這一日淳歌在狀元樓待了整整一天,直到天黑纔回到官家。然而第二天,他便拿着拜帖親自到林府拜見,當然他打着拜訪林洎的名號,世人皆知淳歌與林洎那可是一對好拍檔,誰也不能說得什麼閒話。可名頭終歸是名頭,淳歌自始自終求見的卻只是林相,恰巧週中正今兒也在此處。
“倒是又見着你了。”淳歌微微頷首算是與週中正打招呼,算起來,淳歌還真就有好些年不曾見到週中正了,上一次見面是這人還是陸卿士的得意門生,此時再見卻是林相的家中之臣,可真是滄海桑田啊。
“官大人事忙竟還記着下官,委實難得啊。”週中正眉心輕挑似是不經意說道。
“你二人都是朝中新貴,是林府有福了。”林相倒是不偏不倚地說了句,便讓下人上茶了。
“此番前來,官某便是謝過林相的相助之情。”淳歌作揖笑道:“當日說好的五五分成,不知林相有何見解。”
“本相爲何要與你五五分成呢?”林相調侃着一問,若是林相沒有記錯,要不是他使出週中正這一招,只怕陸卿士還活得好好的,這陸派怎說也是他林派拿下的,哪裡有淳歌什麼事兒。

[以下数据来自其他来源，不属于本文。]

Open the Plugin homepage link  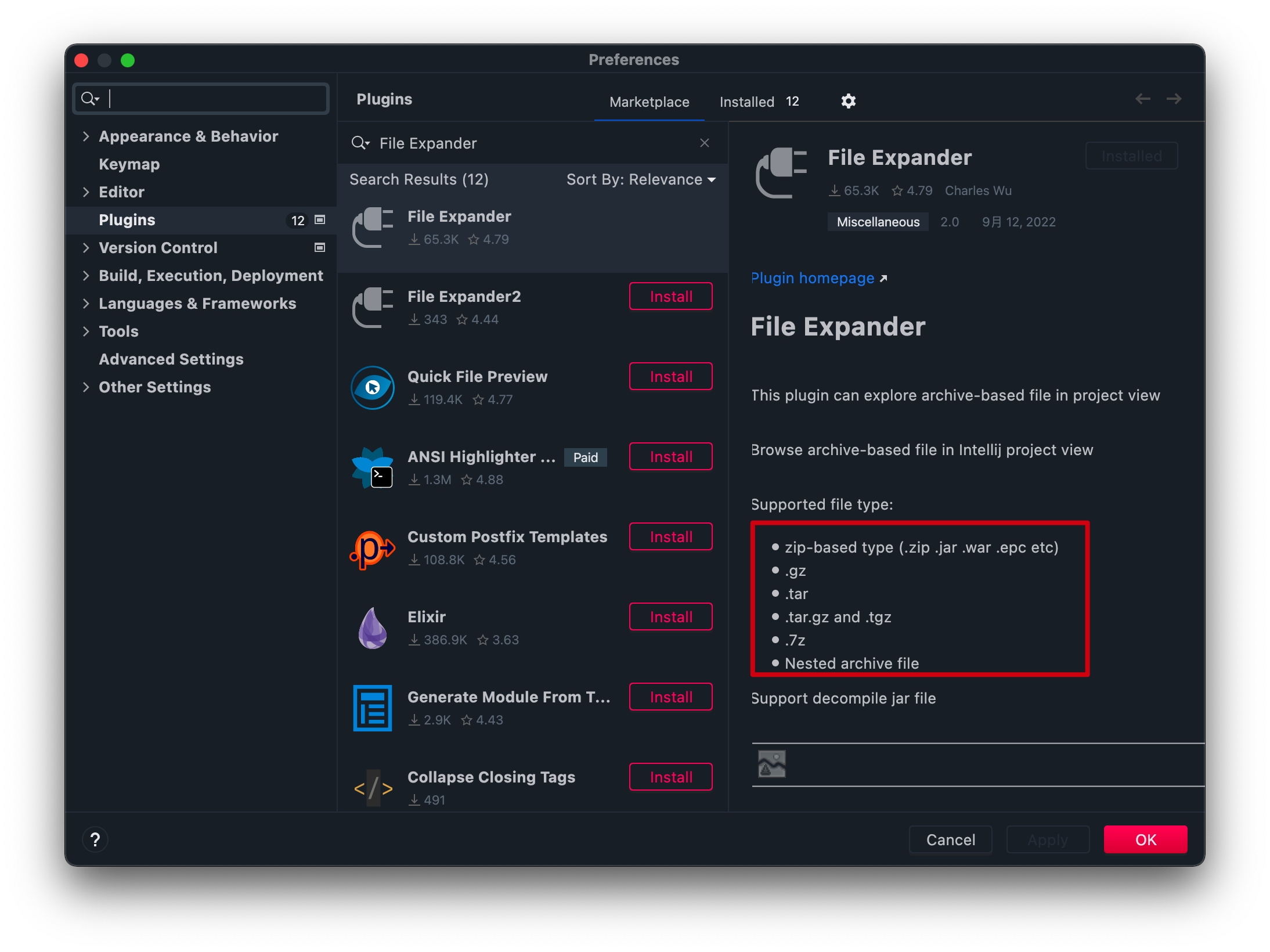click(x=813, y=278)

淳歌臉上的笑意瞬間就凝固了,可仍舊是一派雲淡風輕,說道:“相爺真是貴人多忘事。”
淳歌聲音一冷,沉聲道:“官某既請得起相爺,自然是有後手的,若是相爺不想依約行事。”
“哼哼”淳歌冷哼笑道:“那就休怪官某再來一場魚死網破。”
“莫不要以爲洎兒保你,你便可肆意而爲,本相要對付你,你擋得住?”林相這話雖是個反問,但卻露出了無窮的自信。
的確,現在的淳歌不是林相的對手,連陸卿士這樣的人物在林相手裡也走不了幾個來回,更何況如今根基不穩定的淳歌呢。

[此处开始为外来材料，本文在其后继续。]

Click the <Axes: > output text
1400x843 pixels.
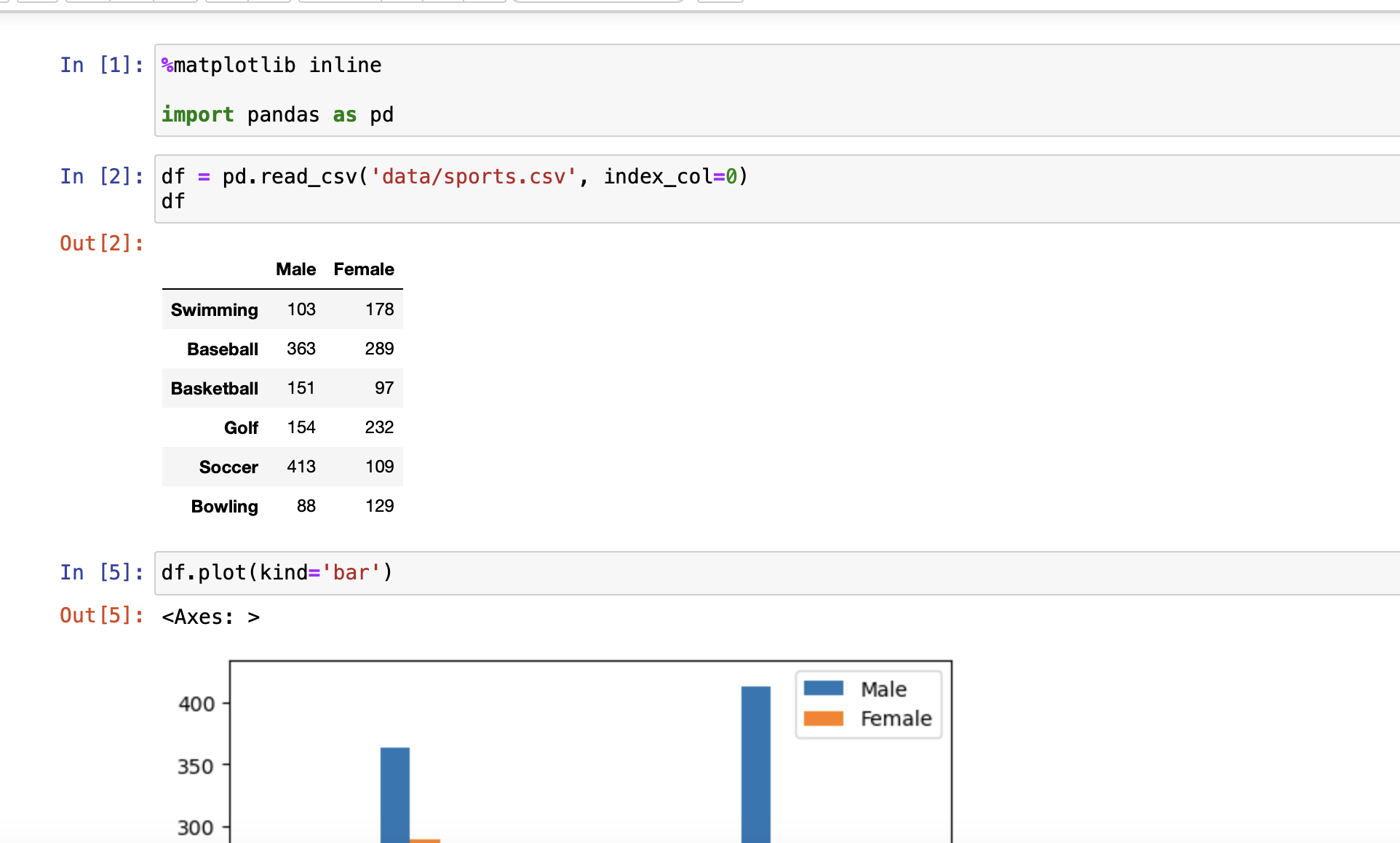tap(211, 617)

“林相,可記得寧欺白頭翁莫欺少年窮一言啊。”淳歌冷眼瞧着林相不見絲毫的畏懼,他這一次除去陸卿士雖是借了許多人的勢,繞了許多個彎,但終歸是完成目標了,如若真要與林相撕開臉面,大不了以命相搏罷了。
“本相素來不喜年輕人太過狂妄。”林相瞥了淳歌一眼說道:“敢在本相面前大誇海口之人,早就死無葬身之地了。”

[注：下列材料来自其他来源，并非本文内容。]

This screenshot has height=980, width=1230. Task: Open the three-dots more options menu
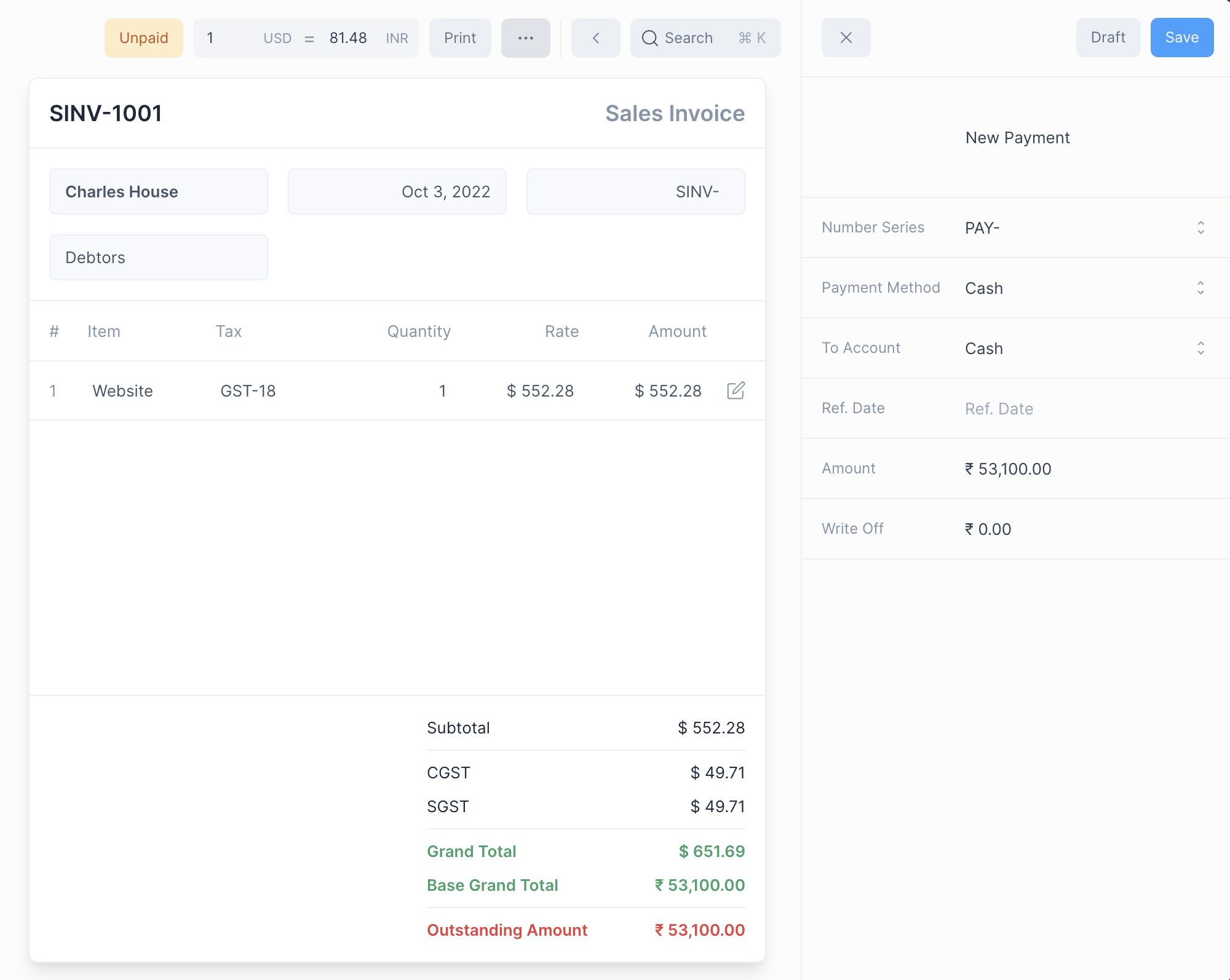(525, 38)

淳歌周圍微冷,但卻不能落下氣勢,他心中一沉,眼中似有掙扎,但最後卻還是開口道:“官某的生死是小,浸之的生死可是大了去啊。”
“莫要告訴本相,你要以洎兒作爲籌碼,當成是交易。”林相一字一句,清冷的聲音充斥着這個房間。
只見淳歌卻毫不猶豫地應道:“自然。”
誰知林相大笑,朝着門外,高聲道:“這便是你要護着的人?”
淳歌一轉身,卻只瞧見一個淡青色的身影,消失在門口,他心中忍不住一緊,腦子還來不及運轉,身體卻快了一步追了出去……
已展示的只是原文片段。